===== TASK DATA =====

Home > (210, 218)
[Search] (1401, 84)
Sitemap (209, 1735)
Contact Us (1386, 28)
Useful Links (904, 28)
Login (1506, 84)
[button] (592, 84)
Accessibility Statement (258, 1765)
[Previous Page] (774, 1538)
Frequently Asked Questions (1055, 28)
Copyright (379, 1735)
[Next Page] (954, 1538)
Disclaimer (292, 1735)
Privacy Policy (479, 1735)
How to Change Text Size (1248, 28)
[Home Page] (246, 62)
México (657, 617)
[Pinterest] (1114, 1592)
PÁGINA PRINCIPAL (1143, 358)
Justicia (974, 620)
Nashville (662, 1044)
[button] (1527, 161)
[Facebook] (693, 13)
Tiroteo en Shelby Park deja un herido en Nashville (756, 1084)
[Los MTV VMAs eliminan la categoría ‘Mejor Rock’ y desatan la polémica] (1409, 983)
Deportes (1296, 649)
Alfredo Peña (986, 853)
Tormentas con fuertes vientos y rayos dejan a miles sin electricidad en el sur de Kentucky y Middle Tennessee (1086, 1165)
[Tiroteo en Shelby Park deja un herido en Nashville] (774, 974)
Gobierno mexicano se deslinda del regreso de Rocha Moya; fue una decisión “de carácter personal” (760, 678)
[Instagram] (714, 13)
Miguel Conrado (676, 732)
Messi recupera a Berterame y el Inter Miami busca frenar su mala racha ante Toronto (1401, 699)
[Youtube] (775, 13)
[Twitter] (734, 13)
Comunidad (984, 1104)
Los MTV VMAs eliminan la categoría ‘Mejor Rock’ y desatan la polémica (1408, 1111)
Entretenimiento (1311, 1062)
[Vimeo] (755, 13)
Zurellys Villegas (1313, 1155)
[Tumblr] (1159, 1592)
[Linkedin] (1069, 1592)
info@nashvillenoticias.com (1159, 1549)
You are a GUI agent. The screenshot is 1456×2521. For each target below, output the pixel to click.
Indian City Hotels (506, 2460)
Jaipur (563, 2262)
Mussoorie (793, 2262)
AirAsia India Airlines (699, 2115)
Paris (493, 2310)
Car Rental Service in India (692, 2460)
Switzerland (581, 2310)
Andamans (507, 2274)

=====

WHAT IS REQUIRED
Reproduce only the lines from the line containing "Useful Links (904, 28)" to the last line of the material above, both of those lines included.

ANSWER SECTION
Useful Links (904, 28)
Login (1506, 84)
[button] (592, 84)
Accessibility Statement (258, 1765)
[Previous Page] (774, 1538)
Frequently Asked Questions (1055, 28)
Copyright (379, 1735)
[Next Page] (954, 1538)
Disclaimer (292, 1735)
Privacy Policy (479, 1735)
How to Change Text Size (1248, 28)
[Home Page] (246, 62)
México (657, 617)
[Pinterest] (1114, 1592)
PÁGINA PRINCIPAL (1143, 358)
Justicia (974, 620)
Nashville (662, 1044)
[button] (1527, 161)
[Facebook] (693, 13)
Tiroteo en Shelby Park deja un herido en Nashville (756, 1084)
[Los MTV VMAs eliminan la categoría ‘Mejor Rock’ y desatan la polémica] (1409, 983)
Deportes (1296, 649)
Alfredo Peña (986, 853)
Tormentas con fuertes vientos y rayos dejan a miles sin electricidad en el sur de Kentucky y Middle Tennessee (1086, 1165)
[Tiroteo en Shelby Park deja un herido en Nashville] (774, 974)
Gobierno mexicano se deslinda del regreso de Rocha Moya; fue una decisión “de carácter personal” (760, 678)
[Instagram] (714, 13)
Miguel Conrado (676, 732)
Messi recupera a Berterame y el Inter Miami busca frenar su mala racha ante Toronto (1401, 699)
[Youtube] (775, 13)
[Twitter] (734, 13)
Comunidad (984, 1104)
Los MTV VMAs eliminan la categoría ‘Mejor Rock’ y desatan la polémica (1408, 1111)
Entretenimiento (1311, 1062)
[Vimeo] (755, 13)
Zurellys Villegas (1313, 1155)
[Tumblr] (1159, 1592)
[Linkedin] (1069, 1592)
info@nashvillenoticias.com (1159, 1549)
You are a GUI agent. The screenshot is 1456×2521. For each target below, output the pixel to click.
Indian City Hotels (506, 2460)
Jaipur (563, 2262)
Mussoorie (793, 2262)
AirAsia India Airlines (699, 2115)
Paris (493, 2310)
Car Rental Service in India (692, 2460)
Switzerland (581, 2310)
Andamans (507, 2274)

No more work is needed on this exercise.